Mit dem Gesetz zur Weiterentwicklung des Teilzeitrechts – Einführung einer Brückenteilzeit wurde zum 1. Januar 2019 das Recht auf eine zeitlich begrenzte Verringerung der Arbeitszeit, die so genannte Brückenteilzeit, in Deutschland eingeführt. Damit setzte die CDU/CSU-SPD-Koalition eine entsprechende Vereinbarung des Koalitionsvertrags vom 7. Februar 2018 um.[1]

Rechtstechnisch wurde die Brückenteilzeit durch eine Ergänzung des Teilzeit- und Befristungsgesetzes (TzBfG) um die Vorschrift des § 9a verwirklicht.

Inhalt[Bearbeiten | Quelltext bearbeiten]

Brückenteilzeit[Bearbeiten | Quelltext bearbeiten]

Symbolfoto des Bundesarbeitsministeriums

Nach dem neuen § 9a Abs. 1 TzBfG haben Arbeitnehmer grundsätzlich einen Anspruch auf eine zeitlich begrenzte Verringerung ihrer Arbeitszeit, sofern keine betrieblichen Gründe dagegenstehen. Der Anspruch ist nicht an das Vorliegen bestimmter Gründe, zum Beispiel Kindererziehung oder Pflege von Angehörigen, gebunden.

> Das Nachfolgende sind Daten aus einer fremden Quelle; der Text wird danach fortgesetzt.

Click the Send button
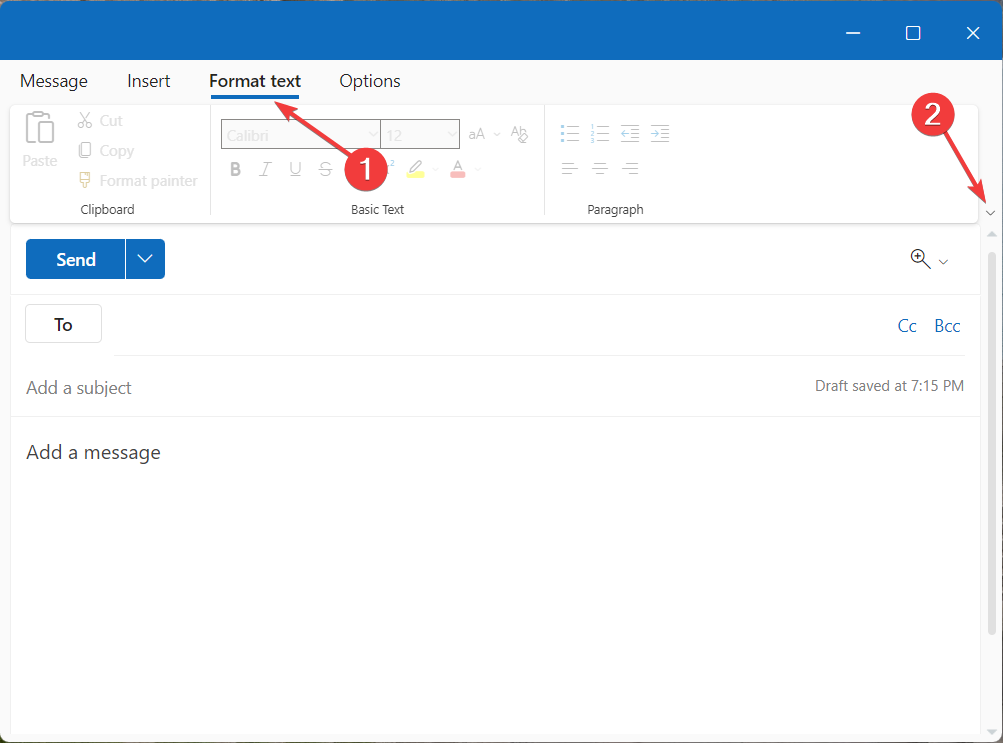The image size is (1003, 743). [74, 258]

Die Brückenteilzeit muss mindestens ein Jahr, darf höchstens jedoch fünf Jahre dauern. Nach dem Ende dieses Zeitraums kehrt der Arbeitnehmer automatisch zu seiner ursprünglich vereinbarten Arbeitszeit – in der Regel Vollzeit – zurück. Dieses „Rückkehrrecht“ gab es in gesetzlicher Form zuvor nicht.

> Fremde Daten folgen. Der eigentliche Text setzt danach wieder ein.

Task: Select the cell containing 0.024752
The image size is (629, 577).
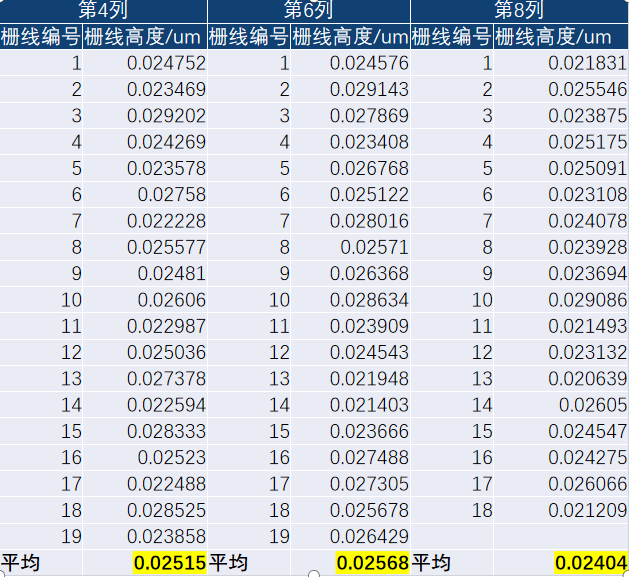Action: (x=166, y=64)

Uneingeschränkt gilt das Recht auf Brückenteilzeit nur in Unternehmen mit mehr als 200 Arbeitnehmern. In Kleinbetrieben mit bis zu 45 Arbeitnehmern besteht kein Anspruch auf Brückenteilzeit. Für mittlere Betriebe (46–200 Arbeitnehmer) enthält § 9a Abs. 2 TzBfG eine Zumutbarkeitsregelung.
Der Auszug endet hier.